Choose a Safe Location
It’s best to choose a location that’s fairly flat and devoid of hazards. You should avoid places where you may come across:
- Uneven ground
- Tree roots
- Thick grass
- Other people
One of the best places to run backwards is the track. It’s flat, has a great surface, is easy to measure distance, and has no unexpected hazards. You can also try a flat, closely-cut park or even the beach.
You can also run backwards on the treadmill if you have one. Aaron Yoder, the fastest backwards runner in the world, started out on the treadmill! Pay attention to your usual treadmill safety and slow until you’re used to it.
You won’t be able to run backward at the same pace as you can run forwards. It’s important to understand this and start slowly to avoid injury.
It’s a good idea to start off walking backwards and increase your pace gradually over time. You may also be surprised at how much effort it takes to run backwards, so do not overdo it initially.
A few 30-second intervals at the end of your regular easy runs is a good way to begin. The better you get, the longer you’ll be able to run. Once you’re used to it, you can use these backward running sessions in the same way you incorporate speed work intervals.
Pay Attention to Technique
Just because you’re running backwards doesn’t mean you don’t need to pay attention to your form! It’s still important to run backwards properly to avoid injury.
You should aim to keep your shoulders over your feet, land on the ball of your feet—although this should come naturally—and stand upright and not lean backwards while running.

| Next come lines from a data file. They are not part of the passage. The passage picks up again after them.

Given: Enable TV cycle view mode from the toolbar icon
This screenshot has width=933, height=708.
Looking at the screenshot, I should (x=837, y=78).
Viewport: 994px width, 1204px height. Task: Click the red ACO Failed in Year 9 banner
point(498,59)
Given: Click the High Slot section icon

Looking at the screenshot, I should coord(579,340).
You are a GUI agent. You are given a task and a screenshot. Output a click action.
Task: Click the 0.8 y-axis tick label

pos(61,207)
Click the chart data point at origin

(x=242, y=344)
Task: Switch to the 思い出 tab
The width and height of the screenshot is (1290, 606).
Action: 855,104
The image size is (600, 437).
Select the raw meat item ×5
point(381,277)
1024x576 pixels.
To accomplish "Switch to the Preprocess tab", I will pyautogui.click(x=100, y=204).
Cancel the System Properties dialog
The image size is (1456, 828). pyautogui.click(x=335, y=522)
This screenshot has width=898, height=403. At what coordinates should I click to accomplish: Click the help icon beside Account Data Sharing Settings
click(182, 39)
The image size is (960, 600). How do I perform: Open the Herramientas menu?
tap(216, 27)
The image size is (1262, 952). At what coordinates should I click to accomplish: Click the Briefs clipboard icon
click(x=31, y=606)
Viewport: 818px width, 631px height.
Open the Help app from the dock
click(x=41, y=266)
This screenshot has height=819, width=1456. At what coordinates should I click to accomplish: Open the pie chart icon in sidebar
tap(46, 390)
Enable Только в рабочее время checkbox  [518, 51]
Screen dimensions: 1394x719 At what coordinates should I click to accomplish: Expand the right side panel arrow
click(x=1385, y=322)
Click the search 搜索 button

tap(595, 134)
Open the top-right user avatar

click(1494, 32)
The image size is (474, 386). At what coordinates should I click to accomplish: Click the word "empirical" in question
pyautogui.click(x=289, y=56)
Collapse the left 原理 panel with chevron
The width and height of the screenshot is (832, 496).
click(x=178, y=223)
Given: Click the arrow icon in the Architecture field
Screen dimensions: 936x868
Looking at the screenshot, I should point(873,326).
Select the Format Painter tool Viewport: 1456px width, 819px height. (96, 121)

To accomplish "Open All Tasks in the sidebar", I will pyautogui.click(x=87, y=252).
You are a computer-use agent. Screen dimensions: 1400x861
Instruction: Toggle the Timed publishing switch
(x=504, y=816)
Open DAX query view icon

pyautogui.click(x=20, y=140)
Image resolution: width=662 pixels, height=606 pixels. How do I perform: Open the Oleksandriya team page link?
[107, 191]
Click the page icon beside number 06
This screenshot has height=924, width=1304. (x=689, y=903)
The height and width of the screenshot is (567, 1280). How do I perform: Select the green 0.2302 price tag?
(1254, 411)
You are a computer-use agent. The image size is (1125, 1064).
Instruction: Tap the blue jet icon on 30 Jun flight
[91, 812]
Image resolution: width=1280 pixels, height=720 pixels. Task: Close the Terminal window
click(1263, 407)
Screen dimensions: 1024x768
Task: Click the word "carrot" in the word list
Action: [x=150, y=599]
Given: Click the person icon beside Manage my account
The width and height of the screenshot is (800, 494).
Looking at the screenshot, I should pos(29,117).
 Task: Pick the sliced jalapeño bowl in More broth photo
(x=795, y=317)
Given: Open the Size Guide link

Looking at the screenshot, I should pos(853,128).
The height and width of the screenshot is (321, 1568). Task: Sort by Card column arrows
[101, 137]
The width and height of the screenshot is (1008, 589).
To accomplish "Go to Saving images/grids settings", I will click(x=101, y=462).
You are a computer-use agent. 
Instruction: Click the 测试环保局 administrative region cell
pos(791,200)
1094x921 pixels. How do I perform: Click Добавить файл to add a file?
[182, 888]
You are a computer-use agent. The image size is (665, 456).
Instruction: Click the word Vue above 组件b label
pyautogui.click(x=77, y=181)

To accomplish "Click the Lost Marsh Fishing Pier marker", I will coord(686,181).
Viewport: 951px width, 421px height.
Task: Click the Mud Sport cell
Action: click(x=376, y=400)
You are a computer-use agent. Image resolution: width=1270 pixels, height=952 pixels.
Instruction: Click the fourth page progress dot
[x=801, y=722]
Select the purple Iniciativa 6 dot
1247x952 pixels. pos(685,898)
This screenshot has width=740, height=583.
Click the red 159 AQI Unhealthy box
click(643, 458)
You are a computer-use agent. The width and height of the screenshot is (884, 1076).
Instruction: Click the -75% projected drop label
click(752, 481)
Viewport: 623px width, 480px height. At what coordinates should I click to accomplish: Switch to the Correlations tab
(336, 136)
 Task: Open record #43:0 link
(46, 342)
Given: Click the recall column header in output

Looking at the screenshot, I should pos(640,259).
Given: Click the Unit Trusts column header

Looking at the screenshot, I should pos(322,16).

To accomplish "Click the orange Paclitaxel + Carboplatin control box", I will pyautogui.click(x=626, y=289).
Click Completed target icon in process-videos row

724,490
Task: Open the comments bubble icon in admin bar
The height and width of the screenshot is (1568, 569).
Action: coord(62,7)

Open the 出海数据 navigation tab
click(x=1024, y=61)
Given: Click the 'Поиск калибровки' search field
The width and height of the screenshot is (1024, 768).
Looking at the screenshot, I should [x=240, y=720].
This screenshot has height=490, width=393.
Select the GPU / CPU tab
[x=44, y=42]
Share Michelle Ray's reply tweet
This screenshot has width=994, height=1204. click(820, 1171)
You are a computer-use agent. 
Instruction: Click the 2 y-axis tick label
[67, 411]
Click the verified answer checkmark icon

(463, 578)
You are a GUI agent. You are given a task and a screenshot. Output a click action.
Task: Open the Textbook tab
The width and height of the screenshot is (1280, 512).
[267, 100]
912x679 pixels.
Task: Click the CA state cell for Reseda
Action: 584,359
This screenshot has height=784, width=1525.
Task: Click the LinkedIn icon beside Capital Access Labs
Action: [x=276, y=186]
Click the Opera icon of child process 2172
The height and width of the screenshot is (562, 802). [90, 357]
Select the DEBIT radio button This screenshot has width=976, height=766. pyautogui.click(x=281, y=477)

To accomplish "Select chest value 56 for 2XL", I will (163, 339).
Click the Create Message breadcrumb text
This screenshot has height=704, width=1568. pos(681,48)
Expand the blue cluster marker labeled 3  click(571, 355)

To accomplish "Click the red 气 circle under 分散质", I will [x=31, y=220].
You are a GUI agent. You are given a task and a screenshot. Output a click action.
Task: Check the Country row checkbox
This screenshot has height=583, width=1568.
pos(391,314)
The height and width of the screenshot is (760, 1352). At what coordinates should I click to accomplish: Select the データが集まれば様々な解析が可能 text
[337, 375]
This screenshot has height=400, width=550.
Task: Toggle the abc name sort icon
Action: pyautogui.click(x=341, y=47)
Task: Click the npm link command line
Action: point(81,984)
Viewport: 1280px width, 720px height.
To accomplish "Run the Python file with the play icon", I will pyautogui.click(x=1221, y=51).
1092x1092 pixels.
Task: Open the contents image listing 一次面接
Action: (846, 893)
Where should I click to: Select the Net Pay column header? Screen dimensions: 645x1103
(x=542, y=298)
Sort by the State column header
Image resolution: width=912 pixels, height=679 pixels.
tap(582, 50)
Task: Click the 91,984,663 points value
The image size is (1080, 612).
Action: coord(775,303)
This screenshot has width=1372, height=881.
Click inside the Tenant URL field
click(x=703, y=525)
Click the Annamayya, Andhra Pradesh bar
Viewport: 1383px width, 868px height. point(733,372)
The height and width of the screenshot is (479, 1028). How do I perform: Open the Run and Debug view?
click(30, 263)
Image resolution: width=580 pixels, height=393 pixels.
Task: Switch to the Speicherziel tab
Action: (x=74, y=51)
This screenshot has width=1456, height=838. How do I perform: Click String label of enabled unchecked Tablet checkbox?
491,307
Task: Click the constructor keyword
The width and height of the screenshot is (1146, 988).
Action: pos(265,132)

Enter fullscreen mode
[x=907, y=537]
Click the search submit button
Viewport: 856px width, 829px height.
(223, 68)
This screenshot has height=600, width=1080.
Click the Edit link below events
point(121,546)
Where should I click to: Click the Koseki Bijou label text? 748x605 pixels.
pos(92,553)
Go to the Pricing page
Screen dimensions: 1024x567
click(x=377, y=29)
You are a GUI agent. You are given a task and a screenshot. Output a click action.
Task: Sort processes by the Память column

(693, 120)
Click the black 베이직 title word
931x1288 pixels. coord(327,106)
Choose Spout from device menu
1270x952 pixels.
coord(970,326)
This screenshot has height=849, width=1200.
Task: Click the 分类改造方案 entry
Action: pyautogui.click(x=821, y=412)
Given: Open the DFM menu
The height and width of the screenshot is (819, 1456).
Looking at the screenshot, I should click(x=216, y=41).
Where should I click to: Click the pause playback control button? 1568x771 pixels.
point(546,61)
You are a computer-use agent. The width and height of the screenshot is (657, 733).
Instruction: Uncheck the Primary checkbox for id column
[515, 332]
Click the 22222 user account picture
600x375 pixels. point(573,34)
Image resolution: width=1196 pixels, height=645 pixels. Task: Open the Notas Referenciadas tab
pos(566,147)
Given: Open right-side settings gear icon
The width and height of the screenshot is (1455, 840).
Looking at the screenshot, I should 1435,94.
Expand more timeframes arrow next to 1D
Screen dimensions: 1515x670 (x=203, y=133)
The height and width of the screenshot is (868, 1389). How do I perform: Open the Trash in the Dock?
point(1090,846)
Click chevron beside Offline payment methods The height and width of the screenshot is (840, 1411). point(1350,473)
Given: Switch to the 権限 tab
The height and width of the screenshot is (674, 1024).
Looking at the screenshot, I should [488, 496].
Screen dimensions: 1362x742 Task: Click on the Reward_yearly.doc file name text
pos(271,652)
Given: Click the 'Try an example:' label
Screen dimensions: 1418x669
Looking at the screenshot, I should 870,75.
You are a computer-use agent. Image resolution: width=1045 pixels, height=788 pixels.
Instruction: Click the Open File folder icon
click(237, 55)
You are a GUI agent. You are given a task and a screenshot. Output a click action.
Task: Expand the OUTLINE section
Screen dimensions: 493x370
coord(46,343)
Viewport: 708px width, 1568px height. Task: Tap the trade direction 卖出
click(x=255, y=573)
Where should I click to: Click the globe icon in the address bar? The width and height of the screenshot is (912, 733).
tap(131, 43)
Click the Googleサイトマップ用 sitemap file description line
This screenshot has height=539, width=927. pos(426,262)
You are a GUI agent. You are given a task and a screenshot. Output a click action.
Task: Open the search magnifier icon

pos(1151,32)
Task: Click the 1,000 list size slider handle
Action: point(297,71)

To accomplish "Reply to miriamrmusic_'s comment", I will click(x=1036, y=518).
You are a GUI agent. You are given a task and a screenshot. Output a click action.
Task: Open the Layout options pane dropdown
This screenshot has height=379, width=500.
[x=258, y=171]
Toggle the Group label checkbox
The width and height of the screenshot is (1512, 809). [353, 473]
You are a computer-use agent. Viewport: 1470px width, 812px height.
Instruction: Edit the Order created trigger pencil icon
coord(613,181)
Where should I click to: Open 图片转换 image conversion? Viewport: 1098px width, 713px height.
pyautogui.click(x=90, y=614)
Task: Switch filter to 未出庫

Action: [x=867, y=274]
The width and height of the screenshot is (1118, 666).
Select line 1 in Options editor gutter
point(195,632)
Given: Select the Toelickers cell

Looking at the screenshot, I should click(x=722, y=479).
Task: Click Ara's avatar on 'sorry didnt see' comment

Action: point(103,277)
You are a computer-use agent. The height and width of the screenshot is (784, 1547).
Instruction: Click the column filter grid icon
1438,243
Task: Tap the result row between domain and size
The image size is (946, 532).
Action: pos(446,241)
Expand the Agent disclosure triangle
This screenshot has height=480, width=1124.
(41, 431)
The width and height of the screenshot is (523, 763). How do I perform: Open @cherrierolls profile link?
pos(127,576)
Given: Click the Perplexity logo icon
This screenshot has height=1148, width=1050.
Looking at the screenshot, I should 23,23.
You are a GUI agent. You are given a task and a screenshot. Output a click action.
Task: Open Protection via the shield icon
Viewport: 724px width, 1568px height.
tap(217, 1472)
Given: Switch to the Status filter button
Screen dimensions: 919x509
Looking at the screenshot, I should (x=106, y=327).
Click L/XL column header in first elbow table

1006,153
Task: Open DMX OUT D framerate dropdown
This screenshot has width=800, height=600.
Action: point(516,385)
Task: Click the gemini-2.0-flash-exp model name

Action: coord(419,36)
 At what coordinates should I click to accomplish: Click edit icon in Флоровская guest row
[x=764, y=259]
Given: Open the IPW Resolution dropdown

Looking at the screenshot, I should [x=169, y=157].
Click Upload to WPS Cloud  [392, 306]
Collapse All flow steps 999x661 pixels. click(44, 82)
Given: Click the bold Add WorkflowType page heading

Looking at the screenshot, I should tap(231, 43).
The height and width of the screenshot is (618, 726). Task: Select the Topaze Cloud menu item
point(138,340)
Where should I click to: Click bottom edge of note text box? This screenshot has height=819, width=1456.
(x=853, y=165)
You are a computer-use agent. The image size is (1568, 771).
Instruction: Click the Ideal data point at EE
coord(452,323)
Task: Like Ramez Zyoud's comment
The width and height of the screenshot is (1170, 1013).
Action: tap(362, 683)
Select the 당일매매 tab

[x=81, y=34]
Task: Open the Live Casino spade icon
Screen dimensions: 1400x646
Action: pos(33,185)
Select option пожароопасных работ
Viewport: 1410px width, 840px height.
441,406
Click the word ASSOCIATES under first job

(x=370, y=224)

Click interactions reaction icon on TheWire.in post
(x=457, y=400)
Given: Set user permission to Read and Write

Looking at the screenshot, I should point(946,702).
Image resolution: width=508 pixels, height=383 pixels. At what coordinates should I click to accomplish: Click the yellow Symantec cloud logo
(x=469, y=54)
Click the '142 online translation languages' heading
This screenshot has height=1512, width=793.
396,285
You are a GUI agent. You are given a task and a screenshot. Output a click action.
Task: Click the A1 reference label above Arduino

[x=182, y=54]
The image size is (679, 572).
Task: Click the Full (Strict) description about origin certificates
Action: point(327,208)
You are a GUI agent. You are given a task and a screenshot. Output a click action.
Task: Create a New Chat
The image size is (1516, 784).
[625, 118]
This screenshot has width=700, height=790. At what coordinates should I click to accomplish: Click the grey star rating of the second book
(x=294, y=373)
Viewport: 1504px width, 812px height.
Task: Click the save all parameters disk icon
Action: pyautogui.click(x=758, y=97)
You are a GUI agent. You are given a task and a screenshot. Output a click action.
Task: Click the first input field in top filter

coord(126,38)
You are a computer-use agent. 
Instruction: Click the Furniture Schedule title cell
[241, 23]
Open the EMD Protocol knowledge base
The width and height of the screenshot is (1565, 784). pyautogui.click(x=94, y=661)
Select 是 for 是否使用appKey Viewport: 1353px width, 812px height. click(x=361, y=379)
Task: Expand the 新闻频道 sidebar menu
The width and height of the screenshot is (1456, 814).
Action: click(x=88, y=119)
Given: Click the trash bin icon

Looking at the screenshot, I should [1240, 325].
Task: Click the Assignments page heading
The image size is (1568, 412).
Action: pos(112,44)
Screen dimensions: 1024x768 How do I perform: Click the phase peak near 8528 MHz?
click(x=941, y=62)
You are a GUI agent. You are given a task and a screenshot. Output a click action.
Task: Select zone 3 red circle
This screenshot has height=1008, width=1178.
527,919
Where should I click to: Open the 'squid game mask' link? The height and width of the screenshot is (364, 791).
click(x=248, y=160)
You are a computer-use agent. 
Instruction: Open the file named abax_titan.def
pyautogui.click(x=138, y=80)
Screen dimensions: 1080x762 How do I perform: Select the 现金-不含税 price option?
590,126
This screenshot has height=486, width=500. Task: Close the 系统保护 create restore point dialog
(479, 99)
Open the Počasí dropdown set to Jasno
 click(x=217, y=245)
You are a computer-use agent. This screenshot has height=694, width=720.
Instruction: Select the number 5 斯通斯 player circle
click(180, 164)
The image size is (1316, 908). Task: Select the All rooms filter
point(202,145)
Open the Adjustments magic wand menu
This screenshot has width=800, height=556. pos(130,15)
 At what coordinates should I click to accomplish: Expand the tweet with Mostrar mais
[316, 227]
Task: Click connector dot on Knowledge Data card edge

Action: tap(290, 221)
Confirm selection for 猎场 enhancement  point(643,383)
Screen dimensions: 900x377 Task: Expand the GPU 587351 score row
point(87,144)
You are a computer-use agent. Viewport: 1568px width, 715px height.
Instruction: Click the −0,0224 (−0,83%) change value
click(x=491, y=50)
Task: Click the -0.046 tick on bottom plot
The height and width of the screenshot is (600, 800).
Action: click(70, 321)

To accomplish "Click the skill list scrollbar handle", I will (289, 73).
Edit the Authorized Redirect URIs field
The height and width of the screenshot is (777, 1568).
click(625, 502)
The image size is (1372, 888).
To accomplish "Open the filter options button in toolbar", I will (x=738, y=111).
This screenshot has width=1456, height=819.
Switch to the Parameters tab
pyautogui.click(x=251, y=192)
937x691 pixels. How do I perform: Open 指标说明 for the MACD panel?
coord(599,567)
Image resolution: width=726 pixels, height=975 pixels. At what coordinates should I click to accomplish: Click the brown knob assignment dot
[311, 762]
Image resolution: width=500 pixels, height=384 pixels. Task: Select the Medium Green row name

Keep your arms close, and try not to lift your feet too high.
If you want to stay safe, prevent injury, and not hurt anyone else, you’ll need to watch where you’re going. This is easier said than done, but you must turn your head and watch where you’re going as you run backward.
However, turning your head this way can place excess strain on your neck muscles. We recommend alternating between looking over each shoulder and briefly holding that position.
This is why choosing a safe location is important—if you know the surface behind you is safe, you can run for sections without worrying about what’s behind you. A track is ideal, as all you need to do is check now and then for a curve to follow.
Do Short Bursts
When you start out, you aren’t running long distances backwards. To reduce strain on your head, neck, shoulders, and spine, we advise starting out with short bursts rather than ambitious long runs.
You may also accidentally overtrain if you push yourself too hard with backwards running. Due to the increased calorie burn and a higher level of cardiovascular activation, it can be easy to overdo it inadvertently.